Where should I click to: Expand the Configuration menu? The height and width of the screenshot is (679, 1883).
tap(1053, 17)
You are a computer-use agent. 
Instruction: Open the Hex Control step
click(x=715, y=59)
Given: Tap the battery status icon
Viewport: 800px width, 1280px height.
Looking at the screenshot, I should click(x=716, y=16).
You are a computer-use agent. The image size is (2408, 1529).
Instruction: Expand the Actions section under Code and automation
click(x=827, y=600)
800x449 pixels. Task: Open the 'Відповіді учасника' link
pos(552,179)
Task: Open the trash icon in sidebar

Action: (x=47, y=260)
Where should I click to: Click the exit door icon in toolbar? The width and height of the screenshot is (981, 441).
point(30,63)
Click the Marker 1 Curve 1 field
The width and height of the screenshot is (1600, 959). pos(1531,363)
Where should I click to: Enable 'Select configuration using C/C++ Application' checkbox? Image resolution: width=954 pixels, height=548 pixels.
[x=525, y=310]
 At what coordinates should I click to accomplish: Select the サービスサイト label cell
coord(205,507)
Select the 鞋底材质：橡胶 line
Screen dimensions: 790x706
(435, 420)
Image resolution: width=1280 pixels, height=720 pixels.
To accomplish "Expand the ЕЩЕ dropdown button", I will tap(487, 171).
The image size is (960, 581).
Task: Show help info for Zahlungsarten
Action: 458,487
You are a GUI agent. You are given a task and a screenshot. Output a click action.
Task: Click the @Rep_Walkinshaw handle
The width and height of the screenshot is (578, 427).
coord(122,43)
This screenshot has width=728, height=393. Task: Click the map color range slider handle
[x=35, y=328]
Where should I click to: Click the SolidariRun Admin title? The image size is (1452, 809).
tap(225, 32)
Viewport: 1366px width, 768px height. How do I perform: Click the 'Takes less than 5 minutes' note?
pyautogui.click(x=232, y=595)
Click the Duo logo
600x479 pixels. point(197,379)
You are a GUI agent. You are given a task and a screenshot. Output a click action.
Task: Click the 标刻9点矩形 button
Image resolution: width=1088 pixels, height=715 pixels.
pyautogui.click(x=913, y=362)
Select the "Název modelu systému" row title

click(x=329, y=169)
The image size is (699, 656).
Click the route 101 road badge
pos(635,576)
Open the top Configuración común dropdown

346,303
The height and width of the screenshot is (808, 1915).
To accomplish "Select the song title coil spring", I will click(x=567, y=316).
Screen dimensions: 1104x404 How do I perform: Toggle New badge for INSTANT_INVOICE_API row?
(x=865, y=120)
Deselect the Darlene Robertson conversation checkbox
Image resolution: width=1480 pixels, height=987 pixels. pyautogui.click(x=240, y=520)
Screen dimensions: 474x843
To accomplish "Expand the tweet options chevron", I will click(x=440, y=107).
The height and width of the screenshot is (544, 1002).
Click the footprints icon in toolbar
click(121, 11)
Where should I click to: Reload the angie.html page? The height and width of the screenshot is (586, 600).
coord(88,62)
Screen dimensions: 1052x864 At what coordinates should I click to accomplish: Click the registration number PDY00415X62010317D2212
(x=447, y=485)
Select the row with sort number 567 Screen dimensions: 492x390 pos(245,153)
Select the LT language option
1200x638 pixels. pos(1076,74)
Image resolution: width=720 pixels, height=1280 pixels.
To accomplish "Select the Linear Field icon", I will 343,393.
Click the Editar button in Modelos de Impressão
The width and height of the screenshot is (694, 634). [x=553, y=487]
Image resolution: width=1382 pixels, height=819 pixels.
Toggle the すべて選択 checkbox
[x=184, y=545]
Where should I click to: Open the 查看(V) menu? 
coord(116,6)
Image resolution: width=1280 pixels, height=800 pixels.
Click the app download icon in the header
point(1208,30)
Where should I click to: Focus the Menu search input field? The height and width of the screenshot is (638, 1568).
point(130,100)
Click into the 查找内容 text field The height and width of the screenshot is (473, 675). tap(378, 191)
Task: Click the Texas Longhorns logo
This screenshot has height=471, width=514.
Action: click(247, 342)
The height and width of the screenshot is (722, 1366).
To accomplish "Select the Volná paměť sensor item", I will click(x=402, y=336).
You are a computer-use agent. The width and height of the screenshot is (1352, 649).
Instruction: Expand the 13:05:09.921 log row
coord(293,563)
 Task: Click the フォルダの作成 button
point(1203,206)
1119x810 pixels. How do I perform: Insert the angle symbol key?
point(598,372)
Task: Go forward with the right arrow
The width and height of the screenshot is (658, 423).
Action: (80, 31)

**Work instruction**: Your task is to set down only the lines that run from the opening of the listing to the line with "Given: Tap the battery status icon", both ends included, each unchanged.

**Response to the task**:
Where should I click to: Expand the Configuration menu? The height and width of the screenshot is (679, 1883).
tap(1053, 17)
You are a computer-use agent. 
Instruction: Open the Hex Control step
click(x=715, y=59)
Given: Tap the battery status icon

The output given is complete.